Rituale und Wiederholungen in der Pädagogik
(Teil II)
von Karin Pfeiffer

(Teil I: siehe hier)

Jede Beschränkung der körperlichen Sinne ist auch eine Beschränkung der Welterkenntnis. Helen Keller war einer schweren Erkrankung im frühen Kindesalter zufolge blind und taub geworden. Im Dunkel des Nichtsehens, im Schweigen des Nichthörens blieb ihr hauptsächlich der Tast- und Gleichgewichtssinn. Das Mitleid raubte den Eltern die Kraft, dem Kind pädagogische Grenzen zu weisen. Allzugroße Nachgiebigkeit aber ist nicht Liebe, sondern Ausdruck von Führungsschwäche. Was als freundliches Entgegenkommen gemeint ist, erzeugt das Gegenteil des Erwarteten. Die Nachteile der Inkonsequenz zeigten sich in der Familie Keller auf drastische Weise und störten nachhaltig den Familienfrieden. Helen war kein böses Kind — sie war lediglich verzweifelt. Das Mädchen konnte in den willkürlich schwankenden Handlungen der Erwachsenen kein Muster entdecken: Muster zeigen sich in rhythmisch wiederkehrenden Ereignissen und Motiven. Motive bestehen aus geschlossenen Einheiten mit deutlich wahrnehmbaren Grenzmarkierungen. Ein Mensch, dem sich kein Muster der Außenwelt zeigt, verfällt in Starre oder Panik und schließlich in Debilität oder Wahnsinn.

»Wenn ich mich auf eine gewisse Weise verhalte, erfolgt etwas Bestimmtes, das mir vertraut ist.«
Helen Keller hatte das Glück, daß die verzweifelten Eltern eine Erzieherin engagierten, die bereit war, die bitter notwenigen Grenzen zu setzen. Die ungewöhnliche Frau besaß den Mut, sich dem Toben des Kindes zu stellen. Sie ertrug Angriffe auf die eigene Person, hielt aus, was jeder Erwachsene aushalten muß, sobald er sich als »stellvertretende Grenzmarkierung der Welt« darbietet. Helens Erzieherin schreckte nicht davor zurück, das verzweifelt um sich schlagende Kind festzuhalten — ihm also dort physisch Halt zu gewähren, wo die übrigen Sinne versagten. In der verläßlichen Wiederholung gewisser Verhaltensweisen bildete sich nun für Helen eine Abfolge von erkennbaren Erlebnismustern heraus: »Wenn ich mich so und so verhalte, dann erfolgt dies und das.« Das macht Leben berechenbar. Ein Zeitgefühl bildet sich heraus: das verstandesmäßige Erfassen von Vergangenheit und Zukunft. Eine vernachlässigte Größe im Lernprozeß ist die Zeitdimension; und dies, obwohl sie eine wesentliche Konstante bildet. Lernen ist ein Prozeß.

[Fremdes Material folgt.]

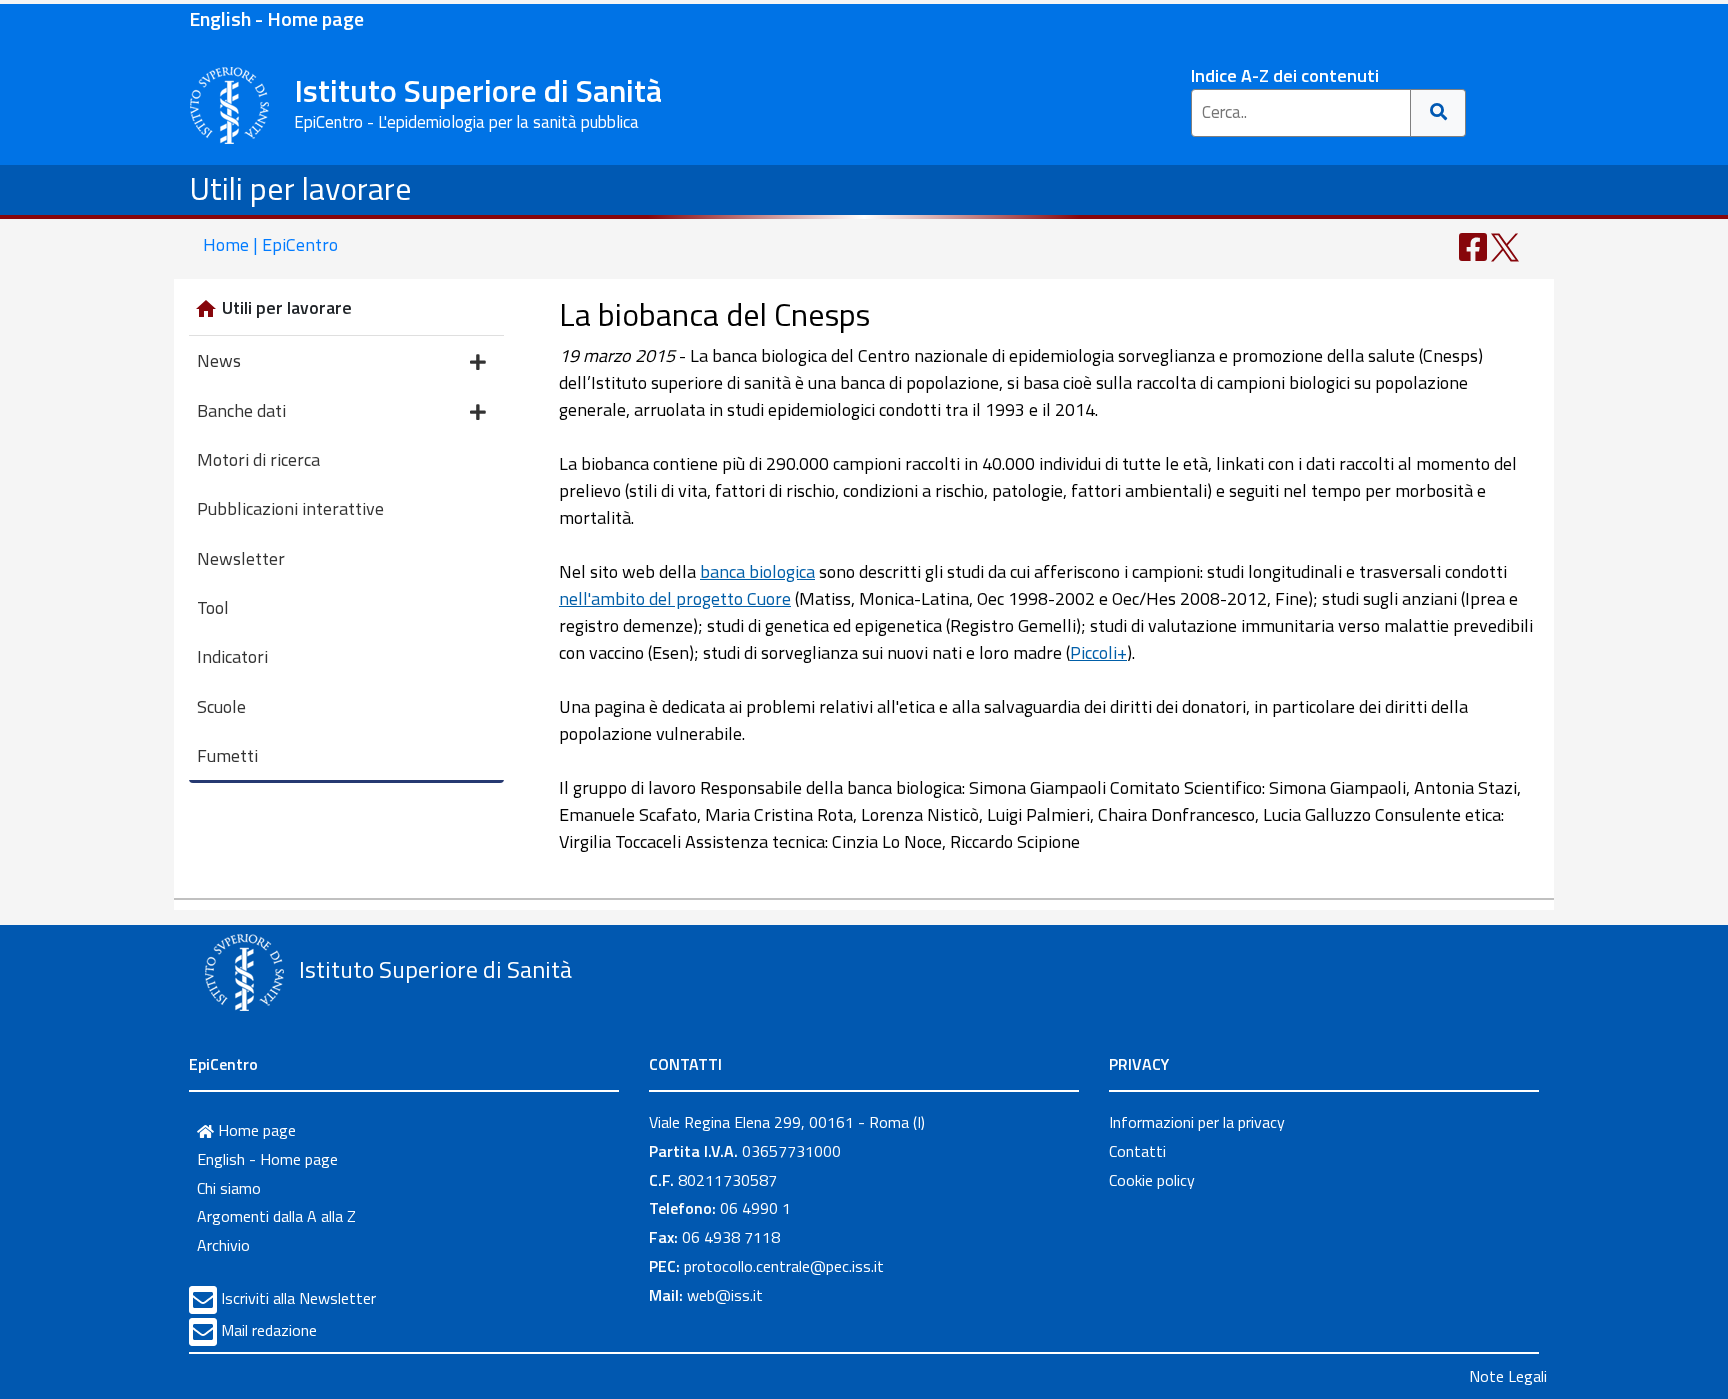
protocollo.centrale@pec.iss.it (784, 1266)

Erzieherverhalten, welches geduldig Grenzen setzt und Muster bildet, erfordert Geduld und Konsequenz. Allmählich zeigte sich bei Helen Erfolg, sie lernte zu »lauschen« — auf ihre Art hinzufühlen, dem Leben nachzuspüren, nachzusinnen. Noch besaß sie keine Worte, um in unserem Sinne zu »denken«. Doch die neugewonnene Sicherheit, die zunehmende Kontrolle über den eigenen Körper, sie äußerte sich in Form von Neugier: Helen war bereit, die Sprache der Menschen zu lernen. Die Dinge rings um sie herum erhielten Namen, das Abstraktionsvermögen wuchs. Aus der Dumpfheit des begriffsleeren Dahinvegetierens trat das Kind Helen allmählich in die Literalität des geschriebenen und gesprochenen Wortes ein. Die sich ständig wiederholenden Muster und die geduldige Einweisung durch die Lehrerin hatten ein Wunder vollbracht: der jähzornige Wildfang wandelte sich zu einer liebenswerten Persönlichkeit. Das war die Grundlage für alles Lernen. Helen brachte es bis zur vielbeachteten Schriftstellerin.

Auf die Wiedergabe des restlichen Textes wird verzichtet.